__Problem details__: Begin at the line below that has "The height and width of the screenshot is (144, 242)." and stop after the line that has "Task: Click the card". Please restate only those lines, word for word.

__Records to process__:
########################################

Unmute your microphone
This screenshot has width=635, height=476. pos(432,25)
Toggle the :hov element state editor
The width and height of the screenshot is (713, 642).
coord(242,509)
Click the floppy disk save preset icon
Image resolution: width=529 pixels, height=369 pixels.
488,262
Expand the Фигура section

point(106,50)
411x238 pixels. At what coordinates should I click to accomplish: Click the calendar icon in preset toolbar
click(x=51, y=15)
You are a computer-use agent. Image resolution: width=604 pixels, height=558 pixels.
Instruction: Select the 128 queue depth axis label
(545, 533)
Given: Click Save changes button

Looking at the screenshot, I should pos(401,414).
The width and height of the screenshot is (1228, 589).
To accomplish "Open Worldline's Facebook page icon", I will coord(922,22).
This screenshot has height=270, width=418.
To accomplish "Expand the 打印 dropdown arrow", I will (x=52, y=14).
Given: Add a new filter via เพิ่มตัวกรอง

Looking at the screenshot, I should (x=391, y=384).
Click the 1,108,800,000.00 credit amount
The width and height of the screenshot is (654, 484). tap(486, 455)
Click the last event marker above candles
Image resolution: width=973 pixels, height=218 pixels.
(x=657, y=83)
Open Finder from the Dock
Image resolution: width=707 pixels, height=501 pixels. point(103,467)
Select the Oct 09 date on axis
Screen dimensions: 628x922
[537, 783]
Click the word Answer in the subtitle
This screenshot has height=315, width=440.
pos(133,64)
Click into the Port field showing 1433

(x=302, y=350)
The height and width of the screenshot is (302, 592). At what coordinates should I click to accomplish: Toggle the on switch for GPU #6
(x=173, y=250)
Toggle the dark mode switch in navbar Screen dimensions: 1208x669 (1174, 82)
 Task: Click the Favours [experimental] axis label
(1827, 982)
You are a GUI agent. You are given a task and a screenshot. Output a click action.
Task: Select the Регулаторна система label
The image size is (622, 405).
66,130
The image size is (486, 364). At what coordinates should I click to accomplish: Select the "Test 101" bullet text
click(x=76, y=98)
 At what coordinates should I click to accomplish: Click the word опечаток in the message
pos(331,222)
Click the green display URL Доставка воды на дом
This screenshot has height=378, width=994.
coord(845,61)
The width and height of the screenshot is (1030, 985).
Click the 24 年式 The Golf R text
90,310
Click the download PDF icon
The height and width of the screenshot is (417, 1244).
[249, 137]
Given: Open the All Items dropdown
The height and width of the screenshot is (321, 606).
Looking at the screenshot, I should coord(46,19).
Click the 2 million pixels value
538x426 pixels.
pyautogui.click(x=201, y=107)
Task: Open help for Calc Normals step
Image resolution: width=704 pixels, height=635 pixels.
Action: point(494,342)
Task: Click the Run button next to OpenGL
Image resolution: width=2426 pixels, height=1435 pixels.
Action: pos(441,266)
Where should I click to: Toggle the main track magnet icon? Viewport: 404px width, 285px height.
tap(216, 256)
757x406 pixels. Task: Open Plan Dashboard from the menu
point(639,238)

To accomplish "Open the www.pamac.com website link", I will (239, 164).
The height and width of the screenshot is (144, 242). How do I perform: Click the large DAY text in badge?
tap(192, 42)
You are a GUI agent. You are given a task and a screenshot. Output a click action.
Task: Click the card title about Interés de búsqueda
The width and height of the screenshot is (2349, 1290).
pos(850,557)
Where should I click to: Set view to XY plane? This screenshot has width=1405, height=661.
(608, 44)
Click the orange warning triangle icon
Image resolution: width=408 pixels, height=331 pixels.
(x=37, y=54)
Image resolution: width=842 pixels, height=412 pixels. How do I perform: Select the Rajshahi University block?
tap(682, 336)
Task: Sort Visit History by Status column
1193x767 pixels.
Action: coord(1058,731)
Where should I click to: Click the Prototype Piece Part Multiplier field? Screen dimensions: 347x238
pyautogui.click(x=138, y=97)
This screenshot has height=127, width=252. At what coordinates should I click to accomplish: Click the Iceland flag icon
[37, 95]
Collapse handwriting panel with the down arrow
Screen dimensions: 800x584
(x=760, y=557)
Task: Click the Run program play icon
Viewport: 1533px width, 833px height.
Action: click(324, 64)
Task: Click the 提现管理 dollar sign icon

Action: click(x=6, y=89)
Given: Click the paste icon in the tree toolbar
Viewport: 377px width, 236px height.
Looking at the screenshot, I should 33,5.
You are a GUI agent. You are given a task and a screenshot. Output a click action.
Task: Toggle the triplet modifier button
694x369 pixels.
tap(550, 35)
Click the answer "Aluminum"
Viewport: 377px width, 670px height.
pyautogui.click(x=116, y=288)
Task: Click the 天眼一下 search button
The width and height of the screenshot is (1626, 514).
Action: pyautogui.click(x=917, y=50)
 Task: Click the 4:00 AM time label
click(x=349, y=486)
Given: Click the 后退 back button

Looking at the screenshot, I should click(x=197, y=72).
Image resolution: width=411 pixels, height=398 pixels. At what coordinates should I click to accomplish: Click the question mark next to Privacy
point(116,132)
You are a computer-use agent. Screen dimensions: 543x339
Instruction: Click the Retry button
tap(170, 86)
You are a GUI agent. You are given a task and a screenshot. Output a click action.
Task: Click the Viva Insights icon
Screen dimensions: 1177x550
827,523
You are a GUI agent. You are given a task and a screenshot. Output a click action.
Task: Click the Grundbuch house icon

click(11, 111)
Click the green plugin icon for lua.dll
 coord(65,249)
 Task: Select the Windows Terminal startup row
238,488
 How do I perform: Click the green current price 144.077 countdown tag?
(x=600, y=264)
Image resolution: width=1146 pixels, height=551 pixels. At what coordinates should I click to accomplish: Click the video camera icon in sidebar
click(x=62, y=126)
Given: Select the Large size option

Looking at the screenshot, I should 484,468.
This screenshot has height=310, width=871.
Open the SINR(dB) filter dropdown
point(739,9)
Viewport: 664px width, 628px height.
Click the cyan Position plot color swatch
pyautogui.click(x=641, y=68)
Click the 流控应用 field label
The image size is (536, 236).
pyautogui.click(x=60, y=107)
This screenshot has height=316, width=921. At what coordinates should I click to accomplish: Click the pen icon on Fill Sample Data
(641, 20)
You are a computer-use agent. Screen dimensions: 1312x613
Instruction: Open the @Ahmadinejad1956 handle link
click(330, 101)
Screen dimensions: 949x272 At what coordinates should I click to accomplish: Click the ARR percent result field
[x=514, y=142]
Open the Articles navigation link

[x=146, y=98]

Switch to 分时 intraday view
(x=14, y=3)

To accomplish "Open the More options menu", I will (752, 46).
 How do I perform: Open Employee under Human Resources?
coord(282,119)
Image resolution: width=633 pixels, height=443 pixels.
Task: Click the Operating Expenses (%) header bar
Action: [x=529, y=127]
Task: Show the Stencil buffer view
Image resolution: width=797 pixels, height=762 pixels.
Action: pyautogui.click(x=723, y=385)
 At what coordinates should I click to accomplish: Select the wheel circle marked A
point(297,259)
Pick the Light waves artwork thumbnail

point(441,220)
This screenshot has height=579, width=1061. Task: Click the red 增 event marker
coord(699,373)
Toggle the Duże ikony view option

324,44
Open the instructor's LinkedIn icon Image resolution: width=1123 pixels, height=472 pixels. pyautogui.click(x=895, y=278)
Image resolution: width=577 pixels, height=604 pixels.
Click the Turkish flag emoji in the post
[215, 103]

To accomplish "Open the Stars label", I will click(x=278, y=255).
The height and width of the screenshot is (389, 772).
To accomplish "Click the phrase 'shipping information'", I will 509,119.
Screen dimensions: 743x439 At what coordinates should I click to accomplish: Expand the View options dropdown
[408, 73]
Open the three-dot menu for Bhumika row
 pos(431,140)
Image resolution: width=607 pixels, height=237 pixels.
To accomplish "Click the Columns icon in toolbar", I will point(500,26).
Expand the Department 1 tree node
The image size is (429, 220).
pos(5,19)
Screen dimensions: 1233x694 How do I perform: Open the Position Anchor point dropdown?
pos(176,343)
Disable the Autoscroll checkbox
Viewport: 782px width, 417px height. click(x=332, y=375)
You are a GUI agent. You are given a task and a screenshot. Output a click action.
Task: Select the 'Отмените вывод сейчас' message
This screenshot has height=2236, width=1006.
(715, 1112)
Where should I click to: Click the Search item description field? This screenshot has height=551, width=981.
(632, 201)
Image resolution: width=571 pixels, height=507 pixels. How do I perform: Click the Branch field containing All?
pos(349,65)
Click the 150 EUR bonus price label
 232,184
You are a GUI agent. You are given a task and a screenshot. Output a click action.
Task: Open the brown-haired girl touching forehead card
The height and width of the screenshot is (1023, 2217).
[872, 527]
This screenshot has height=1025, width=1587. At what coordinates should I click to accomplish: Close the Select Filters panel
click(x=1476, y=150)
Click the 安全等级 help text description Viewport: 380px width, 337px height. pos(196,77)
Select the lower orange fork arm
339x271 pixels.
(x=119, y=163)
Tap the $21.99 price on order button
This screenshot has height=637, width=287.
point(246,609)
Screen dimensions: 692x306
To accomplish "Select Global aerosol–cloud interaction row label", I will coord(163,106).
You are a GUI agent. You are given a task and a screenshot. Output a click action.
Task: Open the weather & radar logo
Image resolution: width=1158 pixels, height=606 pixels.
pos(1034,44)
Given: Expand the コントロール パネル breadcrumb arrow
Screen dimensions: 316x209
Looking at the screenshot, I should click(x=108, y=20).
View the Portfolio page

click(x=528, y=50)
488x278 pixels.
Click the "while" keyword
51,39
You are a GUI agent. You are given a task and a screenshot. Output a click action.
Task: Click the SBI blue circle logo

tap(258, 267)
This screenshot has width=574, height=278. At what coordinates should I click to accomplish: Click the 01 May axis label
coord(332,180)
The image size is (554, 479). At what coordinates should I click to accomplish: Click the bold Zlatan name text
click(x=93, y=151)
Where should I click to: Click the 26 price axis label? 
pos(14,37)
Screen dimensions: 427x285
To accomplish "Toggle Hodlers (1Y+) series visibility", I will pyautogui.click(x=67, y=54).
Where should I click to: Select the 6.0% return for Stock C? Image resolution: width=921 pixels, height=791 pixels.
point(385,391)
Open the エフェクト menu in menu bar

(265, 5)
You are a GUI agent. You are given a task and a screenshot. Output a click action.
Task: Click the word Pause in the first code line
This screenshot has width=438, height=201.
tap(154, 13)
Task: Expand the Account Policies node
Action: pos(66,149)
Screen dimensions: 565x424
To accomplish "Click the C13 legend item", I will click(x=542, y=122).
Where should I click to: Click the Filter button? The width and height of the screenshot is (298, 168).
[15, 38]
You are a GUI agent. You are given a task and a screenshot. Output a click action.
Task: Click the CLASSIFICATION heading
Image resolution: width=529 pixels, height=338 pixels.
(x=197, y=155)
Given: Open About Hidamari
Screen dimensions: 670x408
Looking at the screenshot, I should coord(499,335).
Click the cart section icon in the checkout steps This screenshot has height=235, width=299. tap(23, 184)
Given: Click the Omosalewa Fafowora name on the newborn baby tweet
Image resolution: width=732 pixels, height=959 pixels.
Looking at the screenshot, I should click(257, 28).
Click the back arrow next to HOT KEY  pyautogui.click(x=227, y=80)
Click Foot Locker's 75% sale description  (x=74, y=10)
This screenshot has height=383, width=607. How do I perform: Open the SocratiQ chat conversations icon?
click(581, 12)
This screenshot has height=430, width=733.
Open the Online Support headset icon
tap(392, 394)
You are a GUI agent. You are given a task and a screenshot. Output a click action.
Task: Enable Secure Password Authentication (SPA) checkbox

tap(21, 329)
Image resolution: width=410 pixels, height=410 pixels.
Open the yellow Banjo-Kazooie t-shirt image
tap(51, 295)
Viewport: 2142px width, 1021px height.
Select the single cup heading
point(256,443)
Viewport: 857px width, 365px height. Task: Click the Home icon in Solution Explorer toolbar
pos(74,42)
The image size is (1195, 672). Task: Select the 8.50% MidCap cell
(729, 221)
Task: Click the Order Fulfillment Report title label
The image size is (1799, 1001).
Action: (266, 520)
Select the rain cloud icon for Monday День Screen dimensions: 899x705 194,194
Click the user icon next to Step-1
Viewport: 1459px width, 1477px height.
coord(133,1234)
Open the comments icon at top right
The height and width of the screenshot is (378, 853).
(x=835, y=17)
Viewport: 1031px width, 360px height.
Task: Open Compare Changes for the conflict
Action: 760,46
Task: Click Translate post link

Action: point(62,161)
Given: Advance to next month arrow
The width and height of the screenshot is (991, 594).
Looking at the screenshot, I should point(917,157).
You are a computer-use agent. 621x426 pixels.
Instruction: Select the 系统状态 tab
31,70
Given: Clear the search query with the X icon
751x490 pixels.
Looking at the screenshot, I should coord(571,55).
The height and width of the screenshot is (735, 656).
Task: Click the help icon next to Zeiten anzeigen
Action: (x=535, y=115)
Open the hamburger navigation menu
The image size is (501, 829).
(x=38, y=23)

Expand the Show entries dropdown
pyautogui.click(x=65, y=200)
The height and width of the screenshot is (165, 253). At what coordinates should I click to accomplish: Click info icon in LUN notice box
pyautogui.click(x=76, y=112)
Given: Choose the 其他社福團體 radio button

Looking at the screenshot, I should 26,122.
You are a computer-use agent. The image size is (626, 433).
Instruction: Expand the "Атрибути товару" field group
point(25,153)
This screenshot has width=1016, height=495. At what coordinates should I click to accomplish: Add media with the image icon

########################################

__Exercise answer__:
The height and width of the screenshot is (144, 242). How do I perform: Click the large DAY text in badge?
tap(192, 42)
You are a GUI agent. You are given a task and a screenshot. Output a click action.
Task: Click the card title about Interés de búsqueda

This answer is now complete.